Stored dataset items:
+===+
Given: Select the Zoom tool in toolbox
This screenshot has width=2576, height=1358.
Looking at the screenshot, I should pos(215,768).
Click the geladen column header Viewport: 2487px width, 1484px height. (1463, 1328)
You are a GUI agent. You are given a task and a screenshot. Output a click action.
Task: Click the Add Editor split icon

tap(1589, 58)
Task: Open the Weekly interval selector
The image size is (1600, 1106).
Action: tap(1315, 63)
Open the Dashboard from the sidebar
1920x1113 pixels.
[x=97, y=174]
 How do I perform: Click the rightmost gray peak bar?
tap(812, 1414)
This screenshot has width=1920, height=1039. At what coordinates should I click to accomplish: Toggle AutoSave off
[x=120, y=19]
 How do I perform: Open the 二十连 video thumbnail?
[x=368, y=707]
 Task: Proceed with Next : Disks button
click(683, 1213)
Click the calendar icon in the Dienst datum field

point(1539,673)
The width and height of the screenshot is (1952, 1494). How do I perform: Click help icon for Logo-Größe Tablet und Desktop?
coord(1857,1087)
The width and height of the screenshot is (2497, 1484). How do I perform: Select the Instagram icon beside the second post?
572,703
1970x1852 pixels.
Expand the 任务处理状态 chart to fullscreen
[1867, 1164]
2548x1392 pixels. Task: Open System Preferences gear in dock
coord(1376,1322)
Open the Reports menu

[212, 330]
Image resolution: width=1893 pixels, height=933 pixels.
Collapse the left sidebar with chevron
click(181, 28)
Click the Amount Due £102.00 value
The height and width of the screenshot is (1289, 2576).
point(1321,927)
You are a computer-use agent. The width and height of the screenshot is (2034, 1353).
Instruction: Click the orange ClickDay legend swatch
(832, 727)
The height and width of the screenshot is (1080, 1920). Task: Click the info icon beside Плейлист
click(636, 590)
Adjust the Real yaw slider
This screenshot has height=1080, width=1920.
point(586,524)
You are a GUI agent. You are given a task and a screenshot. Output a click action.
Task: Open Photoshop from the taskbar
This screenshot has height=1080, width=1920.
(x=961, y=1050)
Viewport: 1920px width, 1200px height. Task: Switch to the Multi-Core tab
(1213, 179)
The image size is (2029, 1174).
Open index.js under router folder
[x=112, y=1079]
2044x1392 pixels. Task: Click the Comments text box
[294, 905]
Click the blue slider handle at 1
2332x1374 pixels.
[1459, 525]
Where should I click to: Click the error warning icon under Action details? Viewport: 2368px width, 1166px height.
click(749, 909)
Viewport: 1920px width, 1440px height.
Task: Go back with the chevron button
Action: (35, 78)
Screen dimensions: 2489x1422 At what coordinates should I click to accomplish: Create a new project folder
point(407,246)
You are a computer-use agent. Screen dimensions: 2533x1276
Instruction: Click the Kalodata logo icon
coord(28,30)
+===+
> Task item: Among the records, find every line with the word "from" and copy it.

> The completed task:
Open the Dashboard from the sidebar
Task: Open Photoshop from the taskbar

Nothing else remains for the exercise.